This week we look back at the opening track of my favourite album 'The Rise and Fall of Ziggy Stardust and the Spiders From Mars.'
David Bowie is, in my humble opinion, one of the most creative men to ever live as well as one of the smartest, proven by this concept album. The opening track 'Five Years' is the song we are covering and is one of my favourite songs of all time. Being from Hull, this album may intrigue me more than most with The Spiders From Mars (Bowie's backing band) originating in Hull.
Writing lyrics beyond his time, somehow Bowie was able to look into the future in many of his thoughts and the lyrical prowess of 'Five Years' pays testament to that.

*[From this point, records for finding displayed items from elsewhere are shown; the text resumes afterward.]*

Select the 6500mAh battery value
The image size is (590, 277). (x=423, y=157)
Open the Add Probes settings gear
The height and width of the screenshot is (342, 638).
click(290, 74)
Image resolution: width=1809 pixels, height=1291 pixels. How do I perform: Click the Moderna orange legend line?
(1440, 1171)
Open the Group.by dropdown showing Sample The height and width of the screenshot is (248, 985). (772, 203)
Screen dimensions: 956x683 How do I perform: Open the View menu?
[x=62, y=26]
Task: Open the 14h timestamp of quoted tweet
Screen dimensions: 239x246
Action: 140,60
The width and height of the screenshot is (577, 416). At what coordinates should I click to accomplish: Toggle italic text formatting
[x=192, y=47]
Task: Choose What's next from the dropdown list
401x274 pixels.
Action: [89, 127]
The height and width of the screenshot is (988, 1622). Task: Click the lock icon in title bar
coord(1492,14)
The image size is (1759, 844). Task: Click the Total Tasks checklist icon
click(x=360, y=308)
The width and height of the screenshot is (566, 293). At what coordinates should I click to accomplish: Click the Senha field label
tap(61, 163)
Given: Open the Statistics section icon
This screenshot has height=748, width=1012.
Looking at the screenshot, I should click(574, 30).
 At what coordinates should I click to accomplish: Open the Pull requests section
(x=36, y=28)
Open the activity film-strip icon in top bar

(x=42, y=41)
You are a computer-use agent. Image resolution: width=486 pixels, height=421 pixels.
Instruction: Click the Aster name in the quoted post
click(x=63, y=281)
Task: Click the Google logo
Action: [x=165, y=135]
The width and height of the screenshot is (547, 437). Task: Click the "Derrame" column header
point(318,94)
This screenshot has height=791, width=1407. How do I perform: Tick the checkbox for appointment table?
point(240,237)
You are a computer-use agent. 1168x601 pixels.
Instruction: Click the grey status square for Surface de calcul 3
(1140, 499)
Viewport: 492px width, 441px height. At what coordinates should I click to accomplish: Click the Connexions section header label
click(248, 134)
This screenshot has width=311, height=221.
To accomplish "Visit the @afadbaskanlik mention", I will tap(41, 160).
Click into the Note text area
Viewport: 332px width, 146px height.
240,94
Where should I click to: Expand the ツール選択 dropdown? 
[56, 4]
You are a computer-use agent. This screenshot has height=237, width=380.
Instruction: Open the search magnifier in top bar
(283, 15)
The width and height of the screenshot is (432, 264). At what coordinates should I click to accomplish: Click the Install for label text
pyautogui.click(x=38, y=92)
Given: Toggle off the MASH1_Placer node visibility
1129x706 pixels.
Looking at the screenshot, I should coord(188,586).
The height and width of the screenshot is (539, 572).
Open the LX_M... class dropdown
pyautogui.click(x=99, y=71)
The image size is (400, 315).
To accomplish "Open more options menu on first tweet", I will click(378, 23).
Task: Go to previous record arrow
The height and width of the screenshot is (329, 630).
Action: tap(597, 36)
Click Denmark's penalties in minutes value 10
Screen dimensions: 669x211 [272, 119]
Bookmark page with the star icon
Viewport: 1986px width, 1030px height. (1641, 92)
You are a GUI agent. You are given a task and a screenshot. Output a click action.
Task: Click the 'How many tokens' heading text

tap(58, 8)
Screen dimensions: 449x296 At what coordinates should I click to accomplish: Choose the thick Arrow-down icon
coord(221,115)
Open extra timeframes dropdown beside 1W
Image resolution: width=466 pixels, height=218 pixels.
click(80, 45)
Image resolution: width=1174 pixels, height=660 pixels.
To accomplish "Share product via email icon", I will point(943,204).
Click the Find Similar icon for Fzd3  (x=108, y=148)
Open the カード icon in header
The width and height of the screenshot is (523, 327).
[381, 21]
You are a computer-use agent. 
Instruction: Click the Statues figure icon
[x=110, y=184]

The whole concept of the song is how people would behave if they had five years left to live, an idea which came to him in a dream.
"And all the fat-skinny people, and all the tall-short people, and all the nobody people, and all the somebody people, I never thought I'd need so many people." Evidence of Bowie's lack of prejudice, this lyric in particular resonated with me.
It's interesting to think that originally, the lyric was "I never thought I'd see so many people" but was scribbled and replaced with "need" to further explain the feelings many of us may feel if the world was in fact going to end.
In terms of the musical elements of the song, nothing is overwhelmingly spectacular. The drum beat is elegant yet subtle and the piano is simple yet effective. 'Five Years' has no right to be as good as it is, but the final 2 minutes of the song sell it as a masterpiece. The passion, the emotion and the pure vocal ability shown off here is magnificent.
For those who haven't experienced the pure euphoria of listening to this track, I can't recommend it enough! You can do so below and you will not be disappointed. David Bowie was one of the finest songwriters of his and any generation and although 'Five Years' may not be at the top of many lists when it comes to Bowie - even more proof of how good the man was - it is one of his best, even neutrally speaking.